> _Aim of the exercise_: Under this line are the records; write out word for word the part that begins at the line containing "Task: Select the What's New tab" and ends at the line containing "This screenshot has height=460, width=692.", and no more.

[Provided information — start]

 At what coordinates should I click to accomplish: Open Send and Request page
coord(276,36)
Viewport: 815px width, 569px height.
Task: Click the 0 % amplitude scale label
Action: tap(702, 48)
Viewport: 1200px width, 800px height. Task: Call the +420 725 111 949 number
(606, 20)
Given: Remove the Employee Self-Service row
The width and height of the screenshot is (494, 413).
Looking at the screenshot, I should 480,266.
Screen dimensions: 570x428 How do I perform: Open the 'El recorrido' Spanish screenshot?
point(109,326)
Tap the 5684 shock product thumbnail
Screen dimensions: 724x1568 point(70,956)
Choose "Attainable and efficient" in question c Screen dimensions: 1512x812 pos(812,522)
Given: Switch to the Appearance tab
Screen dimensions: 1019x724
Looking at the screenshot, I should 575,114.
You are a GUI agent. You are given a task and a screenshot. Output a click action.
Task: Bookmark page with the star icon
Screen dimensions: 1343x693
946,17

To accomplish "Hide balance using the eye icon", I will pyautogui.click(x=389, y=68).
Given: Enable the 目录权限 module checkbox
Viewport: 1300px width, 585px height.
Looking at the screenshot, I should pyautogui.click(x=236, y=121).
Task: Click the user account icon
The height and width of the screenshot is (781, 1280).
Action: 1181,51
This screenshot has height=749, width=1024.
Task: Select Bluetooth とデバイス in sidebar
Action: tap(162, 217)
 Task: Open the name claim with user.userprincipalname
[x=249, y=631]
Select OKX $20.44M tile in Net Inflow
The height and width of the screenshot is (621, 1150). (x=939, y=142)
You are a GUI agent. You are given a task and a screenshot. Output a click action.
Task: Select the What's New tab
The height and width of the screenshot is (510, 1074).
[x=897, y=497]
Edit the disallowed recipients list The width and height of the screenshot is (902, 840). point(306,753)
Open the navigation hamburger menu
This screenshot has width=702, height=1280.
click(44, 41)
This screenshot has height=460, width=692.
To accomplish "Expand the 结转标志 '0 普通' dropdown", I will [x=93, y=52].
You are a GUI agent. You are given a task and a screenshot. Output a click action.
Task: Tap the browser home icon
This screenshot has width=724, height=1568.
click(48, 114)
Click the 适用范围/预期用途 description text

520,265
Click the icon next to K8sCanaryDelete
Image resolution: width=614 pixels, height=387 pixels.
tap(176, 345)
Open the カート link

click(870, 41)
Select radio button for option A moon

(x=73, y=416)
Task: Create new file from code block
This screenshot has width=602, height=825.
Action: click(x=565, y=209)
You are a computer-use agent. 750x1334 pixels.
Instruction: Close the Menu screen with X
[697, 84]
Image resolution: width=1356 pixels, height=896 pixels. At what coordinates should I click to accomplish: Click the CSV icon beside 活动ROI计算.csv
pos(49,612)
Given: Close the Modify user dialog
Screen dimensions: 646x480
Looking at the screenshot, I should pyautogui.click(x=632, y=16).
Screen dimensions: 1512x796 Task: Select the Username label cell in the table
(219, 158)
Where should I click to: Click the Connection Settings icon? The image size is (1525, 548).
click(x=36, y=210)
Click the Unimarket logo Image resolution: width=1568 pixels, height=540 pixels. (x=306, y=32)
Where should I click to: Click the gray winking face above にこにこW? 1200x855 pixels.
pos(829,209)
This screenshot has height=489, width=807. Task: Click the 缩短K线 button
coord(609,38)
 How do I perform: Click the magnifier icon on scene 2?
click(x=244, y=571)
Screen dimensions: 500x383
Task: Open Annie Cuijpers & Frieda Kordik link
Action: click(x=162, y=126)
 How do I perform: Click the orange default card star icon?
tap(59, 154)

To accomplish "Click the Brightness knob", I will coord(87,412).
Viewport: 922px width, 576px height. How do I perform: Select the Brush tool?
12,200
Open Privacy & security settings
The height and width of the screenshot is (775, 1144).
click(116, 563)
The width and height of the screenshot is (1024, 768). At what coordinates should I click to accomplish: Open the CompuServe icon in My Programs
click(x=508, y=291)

[Provided information — finish]

> _Task solution_:
Task: Select the What's New tab
The height and width of the screenshot is (510, 1074).
[x=897, y=497]
Edit the disallowed recipients list The width and height of the screenshot is (902, 840). point(306,753)
Open the navigation hamburger menu
This screenshot has width=702, height=1280.
click(44, 41)
This screenshot has height=460, width=692.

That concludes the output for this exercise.